Zweifellos hat Deutschland die Situation weiter verkompliziert, indem es vom Iran neue Zugeständnisse in Bezug auf andere "nicht-nukleare" Themen wie das iranische Programm für ballistische Raketen und seinen regionalen Einfluss forderte, die nicht Teil des Abkommens von 2015 waren. Wenn Deutschland in gutem Glauben gehandelt hätte, hätte es seine Botschaft darauf konzentrieren sollen, Biden zu ermutigen, dem Abkommen von 2015 schnell und bedingungslos wieder beizutreten.

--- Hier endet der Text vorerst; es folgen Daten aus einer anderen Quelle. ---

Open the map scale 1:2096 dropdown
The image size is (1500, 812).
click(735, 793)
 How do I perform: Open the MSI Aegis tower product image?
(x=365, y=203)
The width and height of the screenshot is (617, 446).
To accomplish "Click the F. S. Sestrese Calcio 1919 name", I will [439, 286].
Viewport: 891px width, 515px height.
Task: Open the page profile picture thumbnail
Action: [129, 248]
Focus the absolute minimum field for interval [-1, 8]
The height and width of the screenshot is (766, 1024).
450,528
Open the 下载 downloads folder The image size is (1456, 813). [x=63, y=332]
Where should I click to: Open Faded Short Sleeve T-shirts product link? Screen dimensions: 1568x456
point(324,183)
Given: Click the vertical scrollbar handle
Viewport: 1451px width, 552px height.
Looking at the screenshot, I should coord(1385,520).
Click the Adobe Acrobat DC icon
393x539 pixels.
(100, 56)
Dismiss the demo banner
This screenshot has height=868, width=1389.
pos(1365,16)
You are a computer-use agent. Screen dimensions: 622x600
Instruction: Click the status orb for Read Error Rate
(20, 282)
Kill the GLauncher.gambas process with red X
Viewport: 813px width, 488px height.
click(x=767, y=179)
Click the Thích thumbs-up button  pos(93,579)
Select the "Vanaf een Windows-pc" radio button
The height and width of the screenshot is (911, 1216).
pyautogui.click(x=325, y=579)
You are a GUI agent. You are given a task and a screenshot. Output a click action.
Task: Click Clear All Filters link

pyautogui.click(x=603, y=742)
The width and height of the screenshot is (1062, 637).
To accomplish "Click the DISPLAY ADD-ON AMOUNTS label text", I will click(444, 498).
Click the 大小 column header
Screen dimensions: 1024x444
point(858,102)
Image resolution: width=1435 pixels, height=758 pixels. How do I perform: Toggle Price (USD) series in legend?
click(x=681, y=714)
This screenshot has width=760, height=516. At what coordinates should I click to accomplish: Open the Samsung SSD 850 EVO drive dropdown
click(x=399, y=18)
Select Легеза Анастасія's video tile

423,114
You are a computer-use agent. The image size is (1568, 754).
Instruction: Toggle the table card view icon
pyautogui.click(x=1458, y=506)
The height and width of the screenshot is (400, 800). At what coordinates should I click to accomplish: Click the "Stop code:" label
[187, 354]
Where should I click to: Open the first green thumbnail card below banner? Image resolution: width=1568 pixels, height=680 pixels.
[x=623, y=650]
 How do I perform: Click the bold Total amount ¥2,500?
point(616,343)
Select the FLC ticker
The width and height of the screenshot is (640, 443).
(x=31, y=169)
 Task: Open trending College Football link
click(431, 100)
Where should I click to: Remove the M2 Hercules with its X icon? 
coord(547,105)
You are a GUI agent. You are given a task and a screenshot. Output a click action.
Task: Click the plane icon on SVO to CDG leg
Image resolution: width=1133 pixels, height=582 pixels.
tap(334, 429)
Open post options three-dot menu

In der Zwischenzeit lieferte Deutschland am 3. Dezember das erste von vier hochmodernen Kriegsschiffen aus deutscher Produktion an Israel aus, die mit Raketen- und Raketenabwehrsystemen, Flugabwehr- und Schiffsabwehrraketen, Torpedos und einer verbesserten Startrampe für Israels neueste Kampfhubschrauber ausgestattet sind. Der israelische Militärchef, Generalleutnant Aviv Kohavi, nannte sie "eine der fortschrittlichsten Kriegsmaschinen der Welt, die einen bedeutenden Sprung in der Fähigkeit des israelischen Militärs darstellt, unsere Stärke auf See und bei Marineoperationen zu gewährleisten."

Unterm Strich lehnt Deutschland die objektiven Trends zur Bildung einer multipolaren Welt ab. Sein Spielplan ist es, einerseits die EU unter dem Motto der europäischen Souveränität zu führen und andererseits den europäischen Pfeiler der NATO zu stärken, der es Deutschland ermöglicht, eine Sicherheitspolitik von der Sahelzone über das Mittelmeer bis zum Nahen und Mittleren Osten zu betreiben. Deutschland wird seine regionalpolitischen Interessen gemeinsam mit den USA definieren, aber in einer ausgewogenen Partnerschaft mit einer größeren Rolle in der politischen Entscheidungsfindung.

Quelle: [https://www.salon.com/writer/m-k-bhadrakumar ; https://valdaiclub.com/about/experts/341/ u.v.m.]


Übersetzt mit Hilfe von DeepL.com von Ingrid Koschmieder

*M. K. BHADRAKUMAR ist Journalist, Blogger und indischer Diplomat im Ruhestand.